Does Nvidia Titan x have native FP16 and int8 support?

Anantech article that came out in July says NVIDIA Titan X will have int8 support. Does anyone know anything about this?

https://blogs.nvidia.com/blog/2016/07/21/titan-x/
Here are its numbers:

  • 11 TFLOPS FP32
  • 44 TOPS INT8 (new deep learning inferencing instruction) <<<<<<<<<<<<<
  • 12B transistors
  • 3,584 CUDA cores at 1.53GHz (versus 3,072 cores at 1.08GHz in previous TITAN X)
  • Up to 60% faster performance than previous TITAN X
  • High performance engineering for maximum overclocking
  • 12 GB of GDDR5X memory (480 GB/s)

I saw that announcement.
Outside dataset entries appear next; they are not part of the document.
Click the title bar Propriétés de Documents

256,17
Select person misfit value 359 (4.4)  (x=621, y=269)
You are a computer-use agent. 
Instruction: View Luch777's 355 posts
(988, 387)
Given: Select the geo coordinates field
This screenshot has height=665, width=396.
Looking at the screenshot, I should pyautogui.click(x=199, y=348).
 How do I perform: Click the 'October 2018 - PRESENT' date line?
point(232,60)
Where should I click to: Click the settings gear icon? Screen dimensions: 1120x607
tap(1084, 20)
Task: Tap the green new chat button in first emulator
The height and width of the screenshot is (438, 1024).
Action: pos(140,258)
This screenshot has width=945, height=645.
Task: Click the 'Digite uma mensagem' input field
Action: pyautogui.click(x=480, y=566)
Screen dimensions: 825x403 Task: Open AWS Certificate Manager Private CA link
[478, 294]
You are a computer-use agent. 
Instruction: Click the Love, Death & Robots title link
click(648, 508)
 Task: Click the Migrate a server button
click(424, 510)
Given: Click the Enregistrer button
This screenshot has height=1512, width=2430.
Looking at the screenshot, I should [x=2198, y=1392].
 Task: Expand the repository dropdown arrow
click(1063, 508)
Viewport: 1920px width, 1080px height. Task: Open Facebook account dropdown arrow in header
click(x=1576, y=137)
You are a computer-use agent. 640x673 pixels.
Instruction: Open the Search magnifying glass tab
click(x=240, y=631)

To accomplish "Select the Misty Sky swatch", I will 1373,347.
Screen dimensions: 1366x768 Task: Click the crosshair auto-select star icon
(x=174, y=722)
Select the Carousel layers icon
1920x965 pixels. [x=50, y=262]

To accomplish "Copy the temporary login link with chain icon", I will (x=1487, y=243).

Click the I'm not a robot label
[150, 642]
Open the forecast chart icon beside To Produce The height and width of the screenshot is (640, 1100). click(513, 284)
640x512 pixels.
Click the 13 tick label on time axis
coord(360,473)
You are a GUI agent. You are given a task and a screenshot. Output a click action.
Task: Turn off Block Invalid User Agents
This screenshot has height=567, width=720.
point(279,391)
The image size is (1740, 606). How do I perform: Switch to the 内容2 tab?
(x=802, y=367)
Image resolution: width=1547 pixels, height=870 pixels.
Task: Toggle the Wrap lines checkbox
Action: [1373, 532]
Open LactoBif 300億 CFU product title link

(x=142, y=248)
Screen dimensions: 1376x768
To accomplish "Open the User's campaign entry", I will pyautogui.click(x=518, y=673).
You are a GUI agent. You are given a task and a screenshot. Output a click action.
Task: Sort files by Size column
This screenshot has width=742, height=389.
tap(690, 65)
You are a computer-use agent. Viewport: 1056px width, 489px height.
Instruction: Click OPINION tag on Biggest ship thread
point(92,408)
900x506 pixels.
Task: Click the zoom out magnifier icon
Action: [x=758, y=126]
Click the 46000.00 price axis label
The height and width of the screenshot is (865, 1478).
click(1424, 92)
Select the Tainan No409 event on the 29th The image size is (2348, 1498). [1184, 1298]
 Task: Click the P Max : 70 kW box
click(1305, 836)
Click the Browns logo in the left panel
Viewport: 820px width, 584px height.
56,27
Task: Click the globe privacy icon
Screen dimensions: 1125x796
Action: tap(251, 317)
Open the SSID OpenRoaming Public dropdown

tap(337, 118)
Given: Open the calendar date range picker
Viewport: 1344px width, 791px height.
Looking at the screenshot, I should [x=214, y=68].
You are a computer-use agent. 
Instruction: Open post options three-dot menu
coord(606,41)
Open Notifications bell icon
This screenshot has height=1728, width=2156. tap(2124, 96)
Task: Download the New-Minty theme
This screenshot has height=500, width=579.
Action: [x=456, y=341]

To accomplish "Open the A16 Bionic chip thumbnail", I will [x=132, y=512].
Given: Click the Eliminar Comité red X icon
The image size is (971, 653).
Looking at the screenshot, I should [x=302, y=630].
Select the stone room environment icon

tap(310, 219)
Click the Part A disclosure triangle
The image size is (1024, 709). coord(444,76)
Did anyone get a chance to test the performance of 8bit MAD on the actual physical card?

I don’t see any builtin data type /math functions for int8 in cuda programming guide that came with cuda toolkit 8.0RC. Will it be released in the full version of cuda toolkit 8.0? If 8bit support is present in Nvidia Titan X, how do we access it and test it’s performance?

Since C/C++ have had 8-bit integer data types for a very long time, and CUDA supports short-vector 8-bit integer types such as ‘uchar4’, I am not sure what kind of new data type would be needed?

If your question is, “Does CUDA 8.0 provide new device function intrinsics to access the new DP2A and DP4A instructions”, I don’t know the answer to that. But I would expect these instructions to be accessible from inline PTX at a minimum. Have you checked the latest PTX specification?

Int8 support, meaning 4 parallel byte multiply-accumulates, is supported by all Kepler, Maxwell, and Pascal NVidia cards (sm 3.0 and later). It’s performed in CUDA PTX by the vmad instruction.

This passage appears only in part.